The study looked at 602 hypertension patients--all of whom picked up their prescriptions at a pharmacy. Thirty-two percent of these patients didn't in fact take the medication, according to researchers, who based their findings on physical testing in the pharmacy and questionnaires. Even more troubling, 15 percent of patients had unhealthy blood pressures--and that's after months of picking up their hypertension medication.

One way to improve adherence, researchers said, is for pharmacists to reassure patients that changes to the appearance of the pills they take won't impact treatment--or even if there is an impact, that they should expect similar outcomes.

When patients don't take their medications as prescribed it's one of the major causes of treatment failure. In addition, there are "tremendous costs to the health service and to society as a whole," according to researchers.

Researchers said the findings indicate the need for pharmacists to play a larger role in patient care and including patients in the conversation. 
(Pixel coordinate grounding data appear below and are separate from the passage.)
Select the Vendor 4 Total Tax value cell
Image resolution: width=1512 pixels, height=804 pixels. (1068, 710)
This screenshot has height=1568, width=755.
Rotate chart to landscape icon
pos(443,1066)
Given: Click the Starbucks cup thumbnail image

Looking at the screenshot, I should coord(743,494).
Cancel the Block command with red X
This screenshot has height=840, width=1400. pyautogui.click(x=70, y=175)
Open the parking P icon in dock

Here in the United States, researchers have found that as many as 50 percent of patients don't take their medications as prescribed. Prescribing generic drugs can increase the chances that patients will be adherent. Patients' greater adherence is largely because of brand-name drugs' higher out-of-pocket costs. Case in point: A study of 90,000 Medicare patients who were prescribed a generic statin were 6 percent more adherent than those who received a brand-name version of the drug, as previously reported by FiercePracticeManagement.